[
https://issues.apache.org/jira/browse/FLINK-10821?page=com.atlassian.jira.plugin.system.issuetabpanels:comment-tabpanel&focusedCommentId=16683423#comment-16683423
]
ASF GitHub Bot commented on FLINK-10821:
----------------------------------------
igalshilman commented on a change in pull request #7072: [FLINK-10821] Fix
resume from externalized checkpoints E2E Test
URL: https://github.com/apache/flink/pull/7072#discussion_r232572095
##########
File path:
flink-end-to-end-tests/test-scripts/test_resume_externalized_checkpoints.sh
##########
@@ -125,9 +126,20 @@ fi
echo "Restoring job with externalized checkpoint at $CHECKPOINT_PATH ..."

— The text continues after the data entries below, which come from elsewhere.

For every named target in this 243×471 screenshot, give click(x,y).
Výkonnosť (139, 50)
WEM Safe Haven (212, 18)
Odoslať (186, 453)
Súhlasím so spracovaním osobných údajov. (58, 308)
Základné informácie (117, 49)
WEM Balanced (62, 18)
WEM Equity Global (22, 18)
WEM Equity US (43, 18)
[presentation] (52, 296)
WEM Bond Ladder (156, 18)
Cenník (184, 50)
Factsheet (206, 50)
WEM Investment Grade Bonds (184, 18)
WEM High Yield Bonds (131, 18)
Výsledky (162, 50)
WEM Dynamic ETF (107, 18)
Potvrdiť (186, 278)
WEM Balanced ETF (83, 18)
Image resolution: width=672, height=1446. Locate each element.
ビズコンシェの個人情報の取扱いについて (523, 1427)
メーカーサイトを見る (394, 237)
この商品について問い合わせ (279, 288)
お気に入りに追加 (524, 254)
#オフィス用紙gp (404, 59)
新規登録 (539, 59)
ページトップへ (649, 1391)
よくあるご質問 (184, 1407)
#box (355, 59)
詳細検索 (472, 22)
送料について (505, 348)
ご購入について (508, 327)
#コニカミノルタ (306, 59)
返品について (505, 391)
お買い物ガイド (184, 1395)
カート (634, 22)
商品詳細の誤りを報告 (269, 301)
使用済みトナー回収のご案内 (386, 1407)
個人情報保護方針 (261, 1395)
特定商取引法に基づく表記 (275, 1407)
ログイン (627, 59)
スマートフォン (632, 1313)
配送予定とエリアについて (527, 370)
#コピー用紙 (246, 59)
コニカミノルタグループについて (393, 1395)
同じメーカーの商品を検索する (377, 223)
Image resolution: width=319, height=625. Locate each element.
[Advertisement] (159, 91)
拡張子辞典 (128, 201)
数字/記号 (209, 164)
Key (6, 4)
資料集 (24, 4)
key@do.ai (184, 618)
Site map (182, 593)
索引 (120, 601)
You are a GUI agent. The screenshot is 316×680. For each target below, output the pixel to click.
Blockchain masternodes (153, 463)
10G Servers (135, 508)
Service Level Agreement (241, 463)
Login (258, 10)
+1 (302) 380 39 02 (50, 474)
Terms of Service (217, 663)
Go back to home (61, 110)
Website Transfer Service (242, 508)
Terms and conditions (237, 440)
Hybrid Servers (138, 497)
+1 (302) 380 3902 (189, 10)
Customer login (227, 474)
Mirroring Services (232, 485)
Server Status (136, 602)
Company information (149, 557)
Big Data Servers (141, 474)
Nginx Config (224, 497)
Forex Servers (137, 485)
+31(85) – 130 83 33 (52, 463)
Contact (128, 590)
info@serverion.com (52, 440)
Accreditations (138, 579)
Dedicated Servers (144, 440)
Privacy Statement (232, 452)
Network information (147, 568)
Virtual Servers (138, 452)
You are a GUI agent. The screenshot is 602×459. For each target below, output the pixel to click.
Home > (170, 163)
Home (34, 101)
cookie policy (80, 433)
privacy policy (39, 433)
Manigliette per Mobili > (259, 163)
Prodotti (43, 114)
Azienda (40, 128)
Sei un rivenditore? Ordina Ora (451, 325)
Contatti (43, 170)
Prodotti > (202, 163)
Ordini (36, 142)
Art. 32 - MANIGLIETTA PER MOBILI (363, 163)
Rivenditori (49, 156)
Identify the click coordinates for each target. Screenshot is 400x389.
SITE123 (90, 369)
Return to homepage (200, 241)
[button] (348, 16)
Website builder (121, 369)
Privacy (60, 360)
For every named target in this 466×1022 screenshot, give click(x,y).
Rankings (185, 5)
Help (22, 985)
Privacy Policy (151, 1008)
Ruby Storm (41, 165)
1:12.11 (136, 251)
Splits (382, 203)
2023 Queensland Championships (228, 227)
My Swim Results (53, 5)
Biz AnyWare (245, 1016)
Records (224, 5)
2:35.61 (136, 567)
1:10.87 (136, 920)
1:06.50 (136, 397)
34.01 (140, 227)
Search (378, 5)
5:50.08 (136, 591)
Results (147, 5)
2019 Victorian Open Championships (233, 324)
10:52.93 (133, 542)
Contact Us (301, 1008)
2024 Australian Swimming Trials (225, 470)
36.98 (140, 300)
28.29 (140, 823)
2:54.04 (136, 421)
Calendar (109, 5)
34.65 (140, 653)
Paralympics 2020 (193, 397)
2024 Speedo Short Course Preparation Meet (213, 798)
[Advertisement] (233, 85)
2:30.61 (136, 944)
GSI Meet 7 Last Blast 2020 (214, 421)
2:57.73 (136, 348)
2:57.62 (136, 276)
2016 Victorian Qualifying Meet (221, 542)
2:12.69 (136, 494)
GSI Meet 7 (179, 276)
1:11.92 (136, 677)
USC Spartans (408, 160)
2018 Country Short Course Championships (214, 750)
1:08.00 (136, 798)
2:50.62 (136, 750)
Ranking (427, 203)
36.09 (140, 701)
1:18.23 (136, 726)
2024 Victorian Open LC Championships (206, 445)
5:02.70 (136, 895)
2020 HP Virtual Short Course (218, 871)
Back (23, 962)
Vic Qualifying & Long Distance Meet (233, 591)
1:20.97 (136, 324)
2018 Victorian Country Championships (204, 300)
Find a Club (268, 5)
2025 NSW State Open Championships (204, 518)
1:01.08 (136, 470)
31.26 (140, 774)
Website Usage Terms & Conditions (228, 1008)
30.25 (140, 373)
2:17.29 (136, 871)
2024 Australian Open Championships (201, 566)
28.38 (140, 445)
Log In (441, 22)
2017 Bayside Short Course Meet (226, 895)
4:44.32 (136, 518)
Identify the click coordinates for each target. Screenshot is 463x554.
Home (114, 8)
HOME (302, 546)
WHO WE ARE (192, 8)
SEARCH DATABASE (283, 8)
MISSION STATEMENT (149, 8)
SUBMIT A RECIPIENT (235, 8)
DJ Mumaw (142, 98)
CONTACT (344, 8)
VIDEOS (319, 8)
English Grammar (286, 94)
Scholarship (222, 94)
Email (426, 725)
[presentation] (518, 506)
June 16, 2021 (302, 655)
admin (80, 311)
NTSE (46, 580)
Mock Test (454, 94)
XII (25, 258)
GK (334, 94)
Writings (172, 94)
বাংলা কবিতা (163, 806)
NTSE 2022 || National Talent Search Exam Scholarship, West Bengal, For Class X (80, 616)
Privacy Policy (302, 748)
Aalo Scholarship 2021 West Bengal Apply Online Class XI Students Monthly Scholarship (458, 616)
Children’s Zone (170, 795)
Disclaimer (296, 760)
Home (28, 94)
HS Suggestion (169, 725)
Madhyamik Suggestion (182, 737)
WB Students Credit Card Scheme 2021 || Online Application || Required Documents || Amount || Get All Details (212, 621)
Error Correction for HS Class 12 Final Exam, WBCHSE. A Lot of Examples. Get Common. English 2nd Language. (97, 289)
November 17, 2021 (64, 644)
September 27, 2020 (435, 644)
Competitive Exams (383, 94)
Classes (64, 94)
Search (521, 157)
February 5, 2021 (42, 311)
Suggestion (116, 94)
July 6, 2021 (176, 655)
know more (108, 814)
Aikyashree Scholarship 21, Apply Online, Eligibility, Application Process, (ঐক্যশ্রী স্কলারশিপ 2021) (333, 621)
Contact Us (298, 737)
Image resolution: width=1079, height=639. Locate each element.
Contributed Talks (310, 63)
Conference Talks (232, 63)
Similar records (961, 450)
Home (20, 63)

-BASE_JOB_CMD=`buildBaseJobCmd $NEW_DOP`
+BASE_JOB_CMD=`buildBaseJobCmd $NEW_DOP "-s file://${CHECKPOINT_PATH}"`
+JOB_CMD=""
+if [[ $SIMULATE_FAILURE == "true" ]]; then
Review comment:
Thanks for looking into it @tillrohrmann!
We construct a failing job (that doesn't actually fail since all the
parameters are 0) so that the recovered job and the original job would have
exactly the same operators (omitting the `--test.simulate_failure true` omits
the `FailureMapper` from the recovered job.)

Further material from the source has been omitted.